Bolton started losing allies from Day One. His first task upon arrival in New York was to negotiate an agreement that was meant to review progress on achieving the Millennium Development Goals—a set of standards for global human well-being to be met by 2015—and refocus the United Nations to make it more relevant to the challenges of the 21st century. In an unprecedented move, Bolton proposed more than 750 amendments to the draft agreement, including the elimination of all 14 references to the goals. Not surprisingly, other countries, outraged by Bolton’s approach, proceeded to strip the text of U.S.-backed provisions that Bolton’s predecessor, acting-Ambassador Anne Patterson, fought hard to include. The result was a document that contained no definition of terrorism, no agreement on nonproliferation and watered-down sections on improving the U.N.’s much-maligned management practices and human rights machinery.
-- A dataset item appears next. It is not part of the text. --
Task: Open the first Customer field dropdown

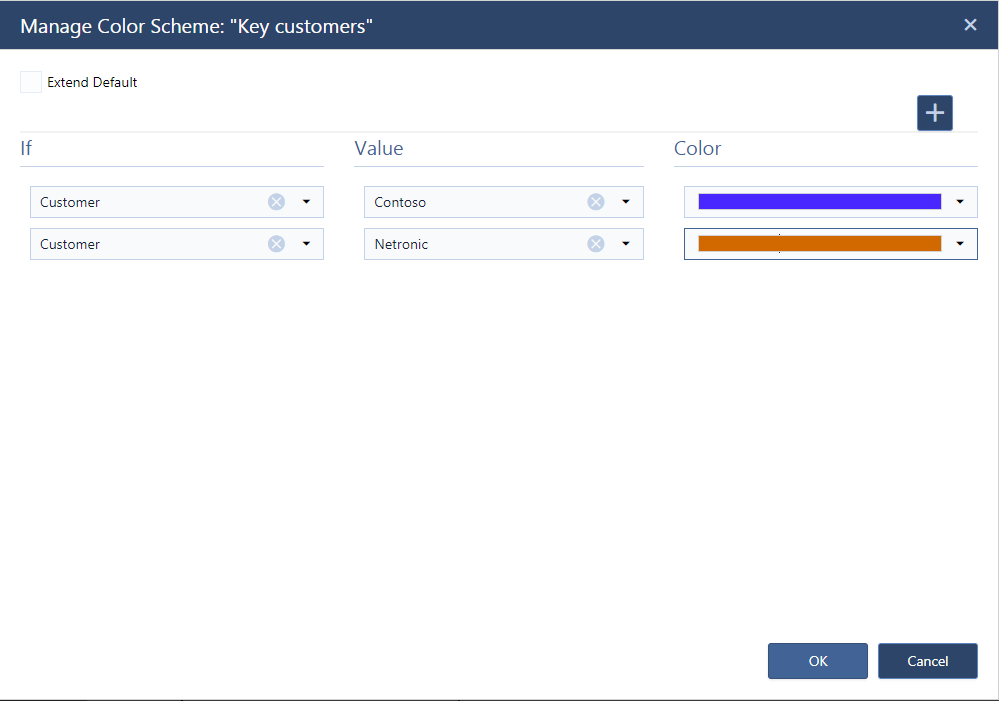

Later in the year, Bolton further botched efforts to follow-up on these last two fronts. Of at least 30 negotiating sessions on establishing a new U.N. Human Rights Council to replace the discredited Commission on Human Rights, Bolton attended one. He then suggested that the permanent five members of the Security Council—including habitual human rights abusers China and Russia—be automatically granted seats on the council. Then, in eleventh-hour talks with the president of the General Assembly, he neglected to even mention the U.S.’s top priorities for the council.
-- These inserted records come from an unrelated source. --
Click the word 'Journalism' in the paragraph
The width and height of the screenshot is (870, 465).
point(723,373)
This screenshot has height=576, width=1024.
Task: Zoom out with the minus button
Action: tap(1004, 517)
Just days later, Bolton announced that despite these less-than-Herculean efforts, the U.S. would vote against the establishment of the council. Swiss Ambassador Peter Mauer summed up the feeling in New York when he called Bolton’s approach “intransigent and maximalist.”

Yet, Bolton’s biggest failure was on the issue he claims is nearest to his heart: Making the U.N. more effective and efficient. Bolton made passing a set of management reforms proposed by Secretary General Kofi Annan the highest priority of his term.

For a smart and effective ambassador, passing these reforms, like incorporating U.S. priorities in a Human Rights Council, is mission possible.

But Bolton employed heavy-handed tactics that alienated the countries he needed to win over. In December, he forced through a six-month cap on the U.N. budget; by April, the cap had become Bolton’s standing, unspoken threat to shut down the U.N. if reforms were not adopted. Meanwhile, instead of speaking about what countries stand to gain from reform, Bolton regularly trashed the U.N., deriding incremental reform progress and choosing potshots over constructive criticism. Bolton’s backers like to suggest that he is pounding other countries into submission; yet, his approach only rallied them together against the U.S. and against reform.

He has also compromised U.S. goals on Darfur, North Korea, Lebanon and Iran. And if these blunders earn Bolton straight Ds on his first-year report card, his confrontational rhetoric and anti-U.N. bluster—which earn him high marks from conservative pundits— have virtually assured him Fs across the board for the foreseeable future by alienating key negotiating partners and allies. Over 30 ambassadors working on the U.S.’s side on U.N. reform have raised issues with Bolton’s approach. Needless to say, those on the other side have an even less favorable view.

Bolton’s record is a tale of missed opportunities and deteriorating relationships. Some senators considering the Bolton nomination will raise questions about Bolton’s management practices, his aggressive diplomatic style, and the supposed need for continuity in the U.N. ambassadorship, but these are mere distractions. Bolton is the standard-bearer of arrogance, unilateralism and ineffectiveness in the Bush administration’s foreign policy. For Democrats and moderate Republicans, there will be no better opportunity to stand up and be counted.